Development of renal potassium excretion capacity in the neonatal rat

We investigated the capacity of newborn rats to excrete an acute potassium load to understand the development of a renal potassium excretion system. Three groups of the rats (7-14d) were used to collect urine periodically over 6 h after oral infusion of potassium: control (no potassium loading) and low- and high-potassium-loaded rats. In the low-potassium-loaded group, infused with about 0.6 μEq of potassium chloride/g body wt., the rate of renal potassium excretion increased from 0.08±0.02 (7d) to 0.13±0.02 (10d) and 0.21±0.03 (14d) μEq/h/g body wt.

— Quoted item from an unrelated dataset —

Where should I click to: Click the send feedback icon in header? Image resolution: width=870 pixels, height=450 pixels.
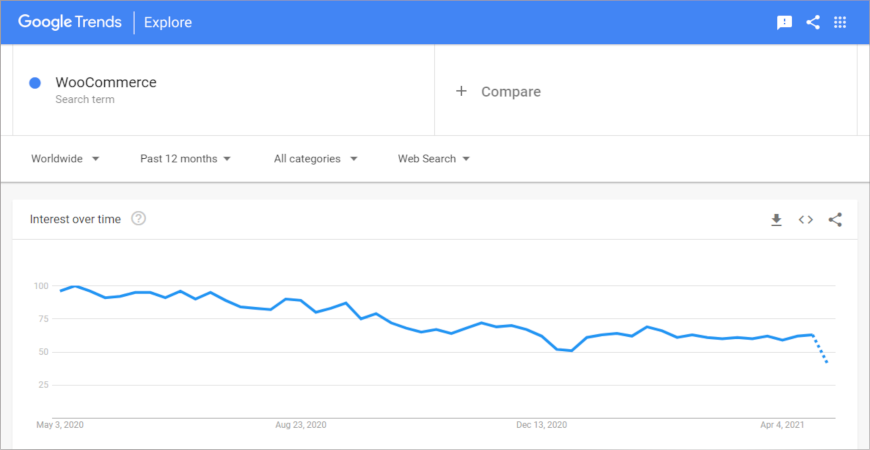785,22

The high-potassium-loaded rats (1.52.81μEq/g body wt. potassium load) excreted potassium at a higher rate of 0.18±0.05 (7d), 0.30±0.02 (10d), and 0.45±0.10 (14d) μEq/h/g body wt. They excreted 77% (7d), 76% (10d), and 95% (14 d) of the potassium load. These values were much larger than the rate of 0.026 μEq/h/g body wt. of the control rats and of 0.08 μEq/h/g body wt., a mean potassium excretion rate during development from 7 to 14d calculated from the data in the previous study (Kanno T et al.: J. Pediatr. Gastr. Nutr. 24: 242-252, 1997). In the same period, serum potassium concentration in the newborn rats decreased significantly (p<0.01) from 7.2±0.1 (7d) to 6.7±0.1 mEq// (14d). All these results suggest that a renal potassium excretion system in the rat develops at least in the second week of life, and its capacity is high enough to excrete the daily potassium intake.